- [Exercise prompt]:
Answer these questions about the forum thread below.
1. What two topics does Dogboy ask about in his first post?
2. Whom does x-grunt say to consult before taking his word?
3. About how many times does PVT DJ say he has gone to his base for the full day?

- [Passage]:
────────────────────────────────────────
OK I run the spell check and iv got a learning disability dumb A**
I'm not a dam English teacher I never clam to be good at spelling and I always use the spell check.


----------



## Dogboy (27 Apr 2005)

hazard pay and other bonus in the reserves?
what are they and what is needid for them 
just like to know a general list for myself 
iv done the search and theirs no set list of it out their.
any help?


----------



## x-grunt (27 Apr 2005)

Allowances as per reg force when in Class B/C service (or perhaps Class A too for casual allowances? I am uncertain.)

That's my understanding, anyways. Get confirmation from a second party before taking my word on this.

http://www.forces.gc.ca/dgcb/dppd/allowance/engraph/allowtab_e.asp?sidesection=3&sidecat=30


----------



## Dogboy (27 Apr 2005)

cool thanks


----------



## Scottyg (4 May 2005)

why are people so rude and sarcastic around here  ???


----------



## PVT DJ (4 May 2005)

hehe i have bin in for like 5 month and i haven't been payed once but i have only gone to my base like 15 time for the full day. eh no big deal i love the military and would gladly do it for free. but don't let the government know that


----------



## Scottyg (4 May 2005)
────────────────────────────────────────
- [Dataset rows]:
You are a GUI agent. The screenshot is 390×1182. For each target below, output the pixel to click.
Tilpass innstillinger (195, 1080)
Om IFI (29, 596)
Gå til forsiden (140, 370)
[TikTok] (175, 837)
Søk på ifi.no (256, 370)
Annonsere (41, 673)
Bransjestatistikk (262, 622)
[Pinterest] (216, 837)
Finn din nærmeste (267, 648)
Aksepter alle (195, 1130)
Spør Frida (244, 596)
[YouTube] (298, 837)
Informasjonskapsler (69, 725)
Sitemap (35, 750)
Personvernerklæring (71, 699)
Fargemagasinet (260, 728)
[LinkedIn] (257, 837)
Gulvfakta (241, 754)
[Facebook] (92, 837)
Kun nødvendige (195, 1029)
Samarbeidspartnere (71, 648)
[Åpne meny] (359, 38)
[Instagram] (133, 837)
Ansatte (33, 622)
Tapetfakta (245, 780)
────────────────────────────────────────
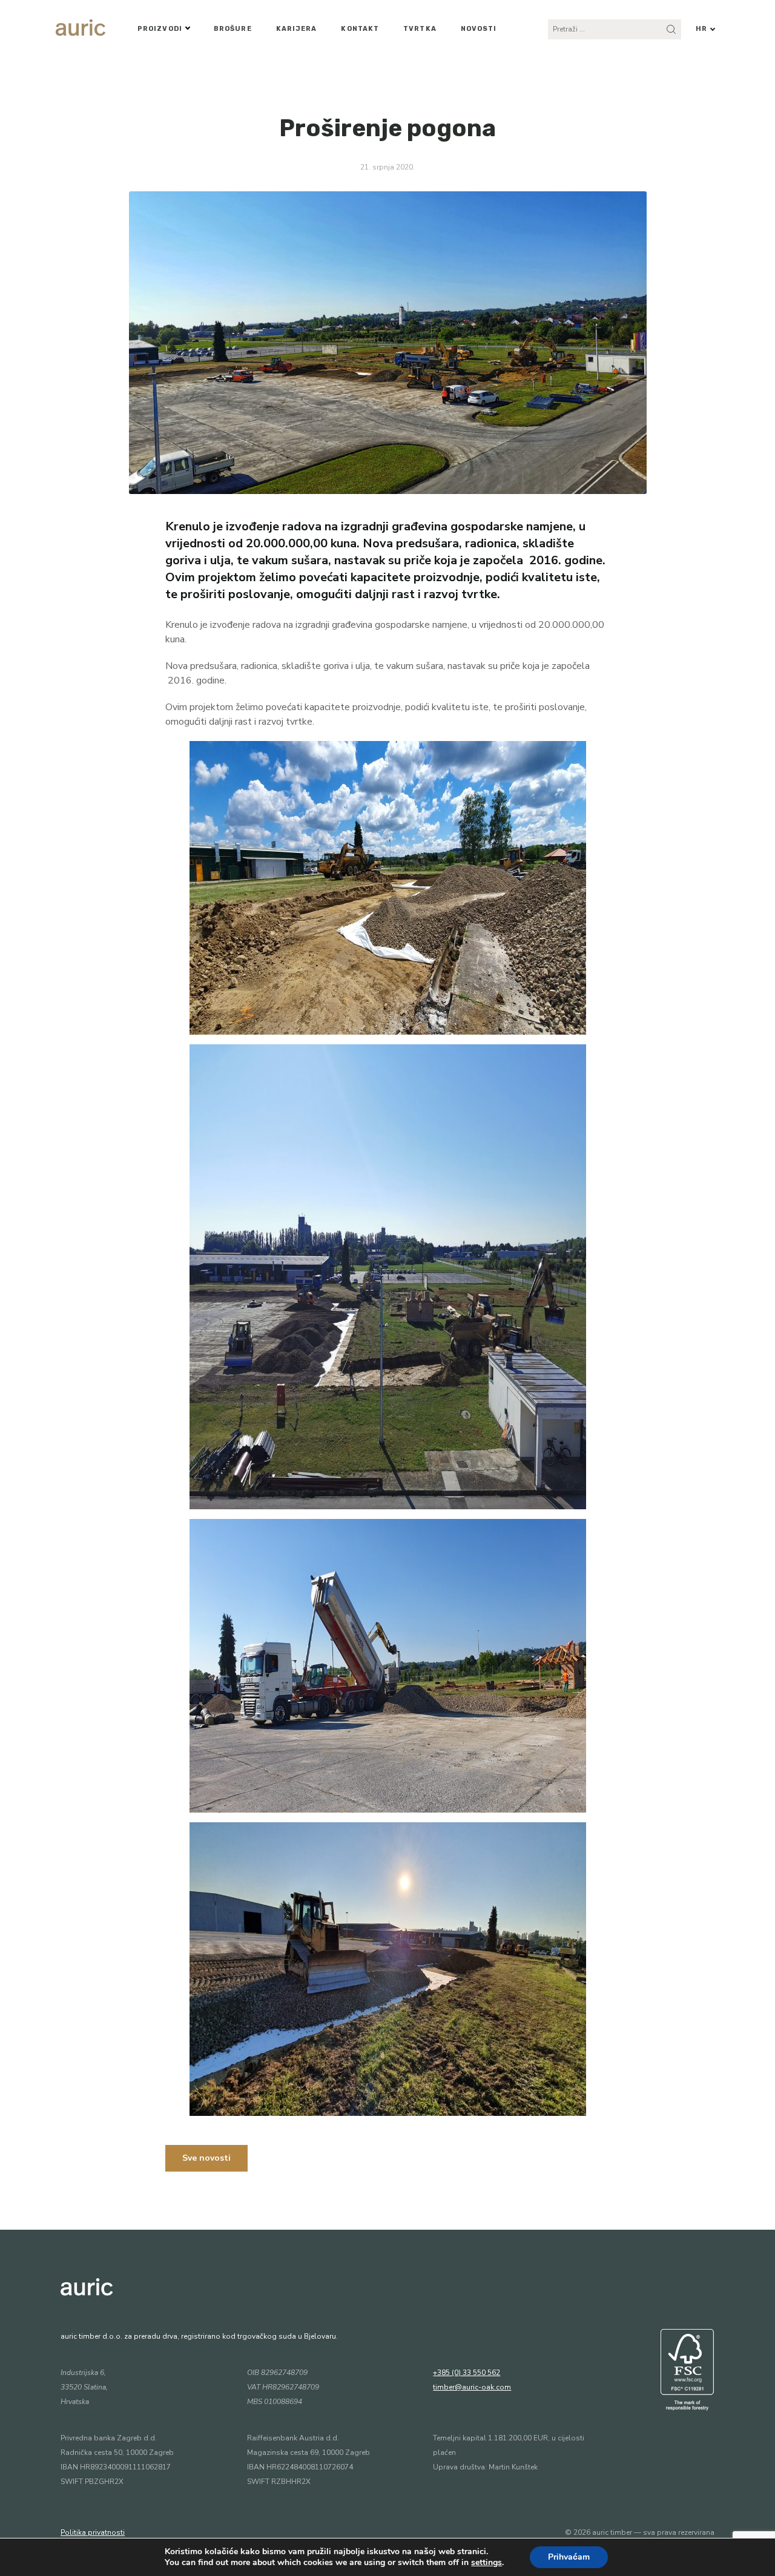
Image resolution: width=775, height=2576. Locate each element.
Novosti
────────────────────────────────────────
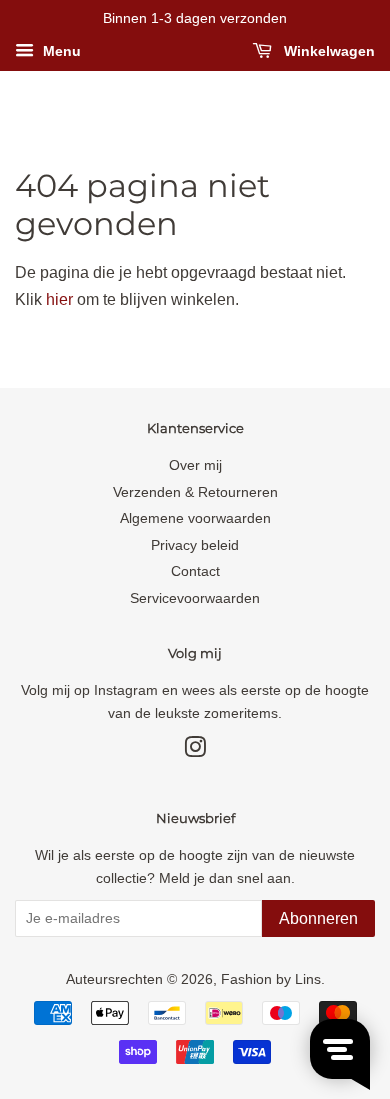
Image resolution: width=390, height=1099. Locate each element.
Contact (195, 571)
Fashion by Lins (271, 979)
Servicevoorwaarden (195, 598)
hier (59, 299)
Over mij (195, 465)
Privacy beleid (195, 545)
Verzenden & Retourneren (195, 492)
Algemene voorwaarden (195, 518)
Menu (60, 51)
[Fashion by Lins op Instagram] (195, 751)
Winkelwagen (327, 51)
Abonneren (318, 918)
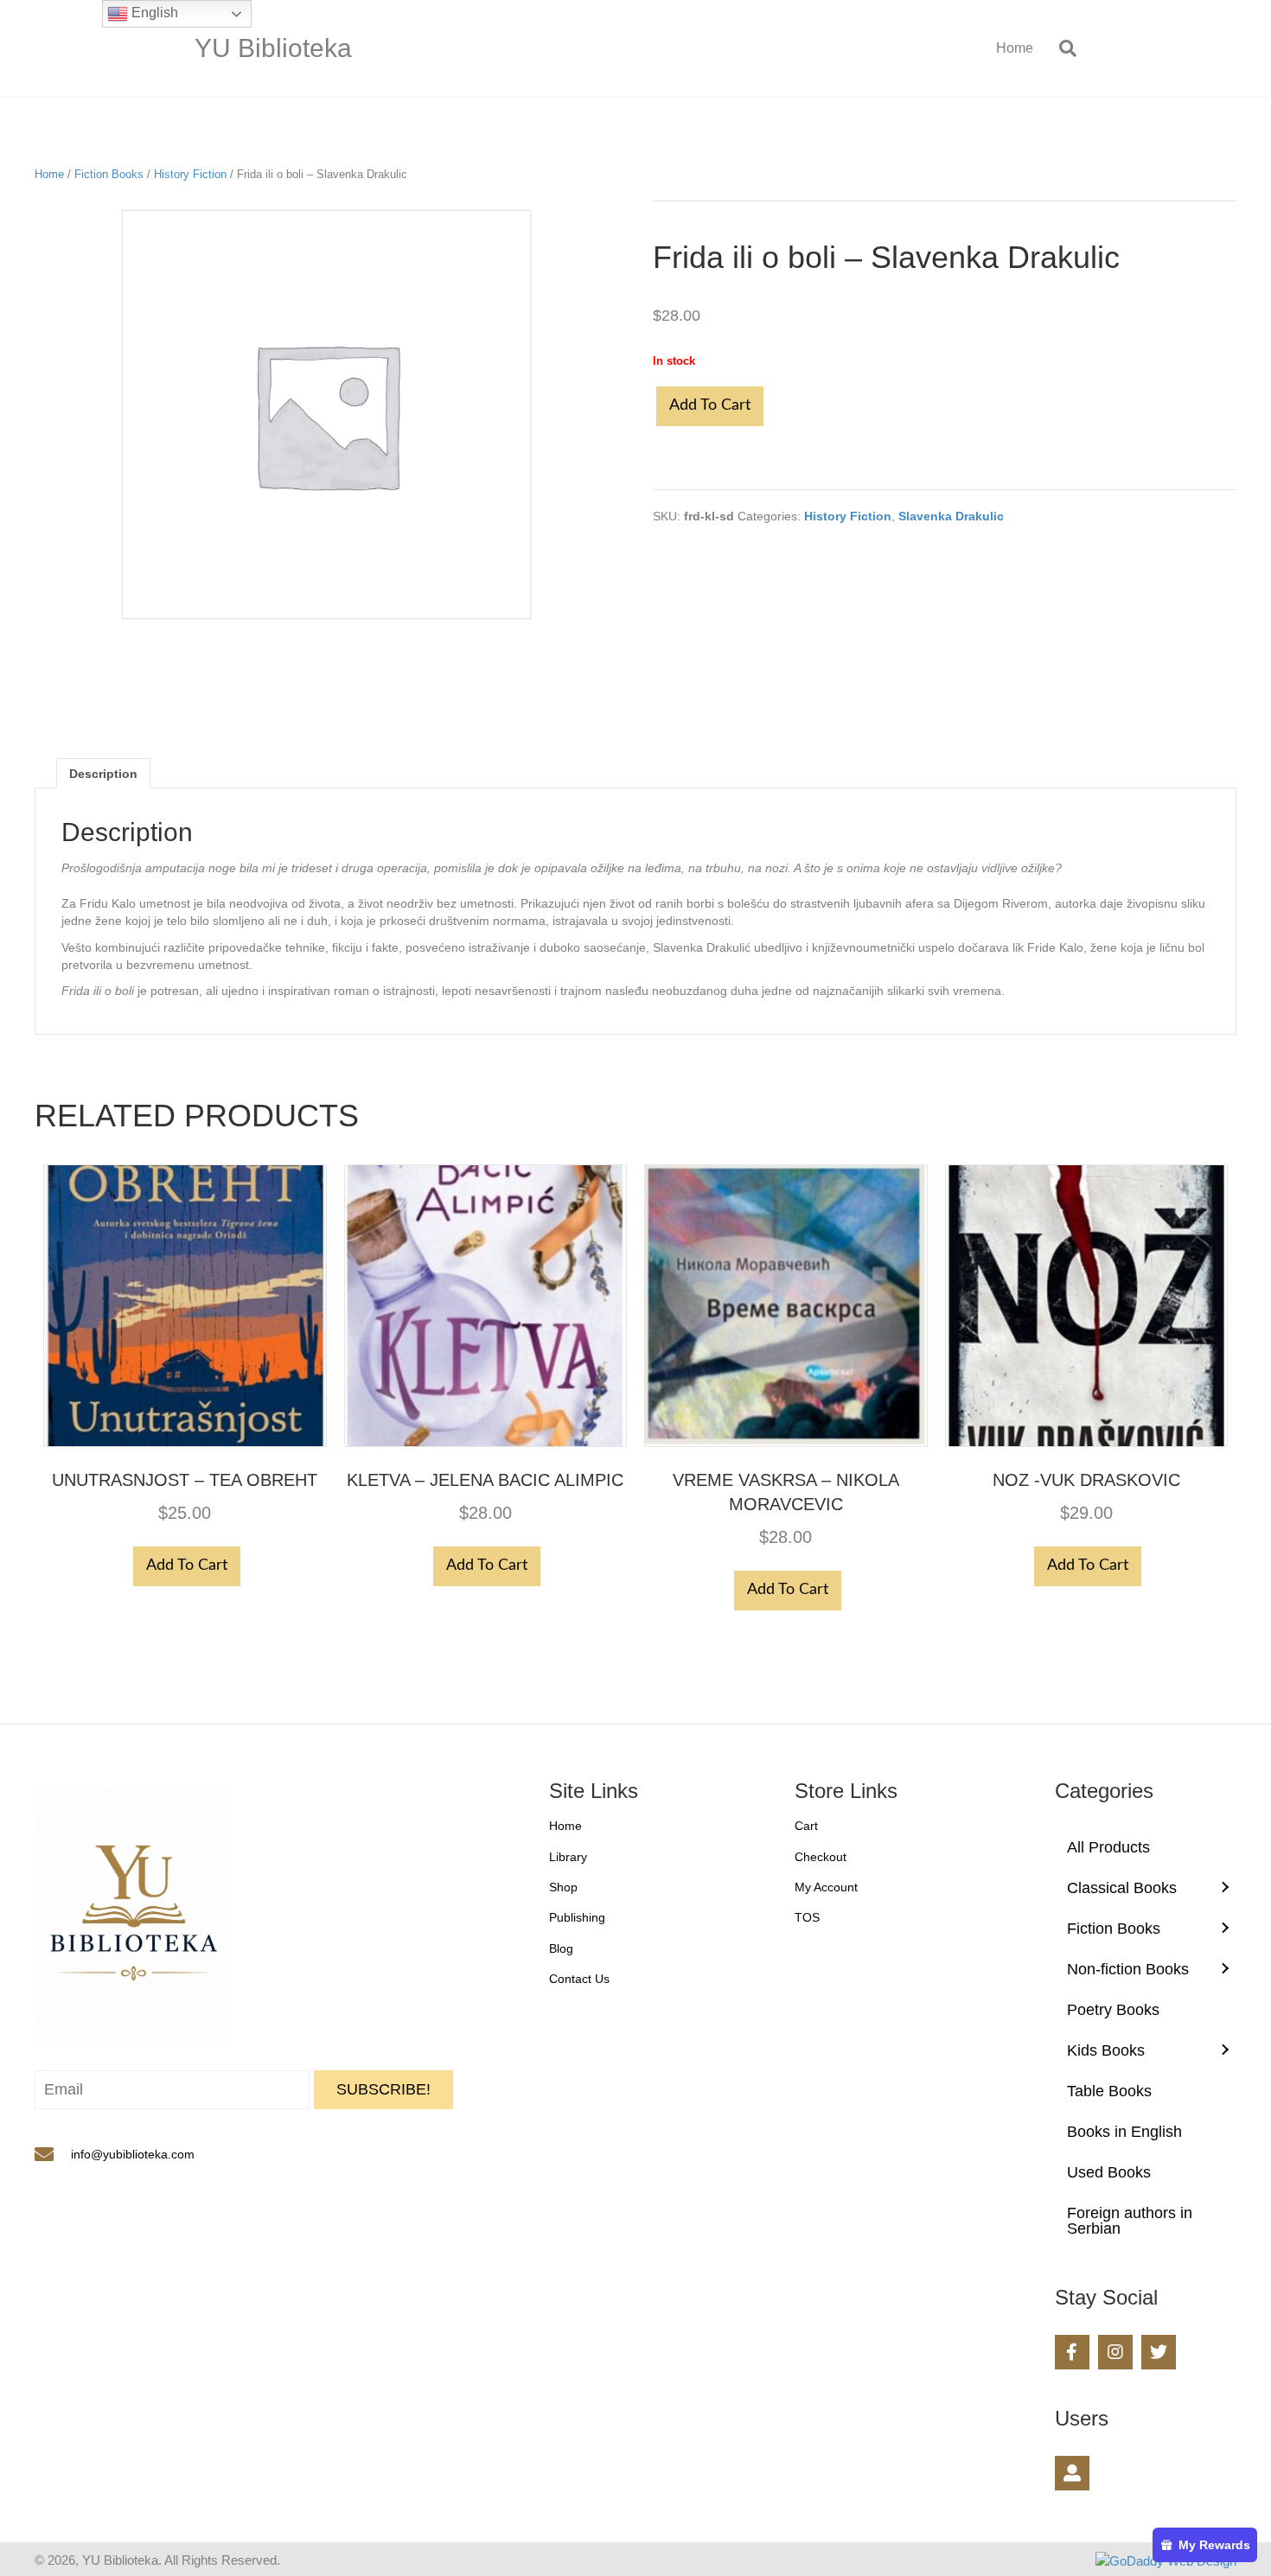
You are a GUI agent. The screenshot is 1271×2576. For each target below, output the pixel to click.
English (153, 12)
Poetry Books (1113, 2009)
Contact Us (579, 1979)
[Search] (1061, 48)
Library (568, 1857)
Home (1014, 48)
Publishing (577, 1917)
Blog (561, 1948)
────────────────────────────────────────
- [Complete output]:
1. Hazard pay and other bonuses in the reserves.
2. A second party.
3. About 15 times.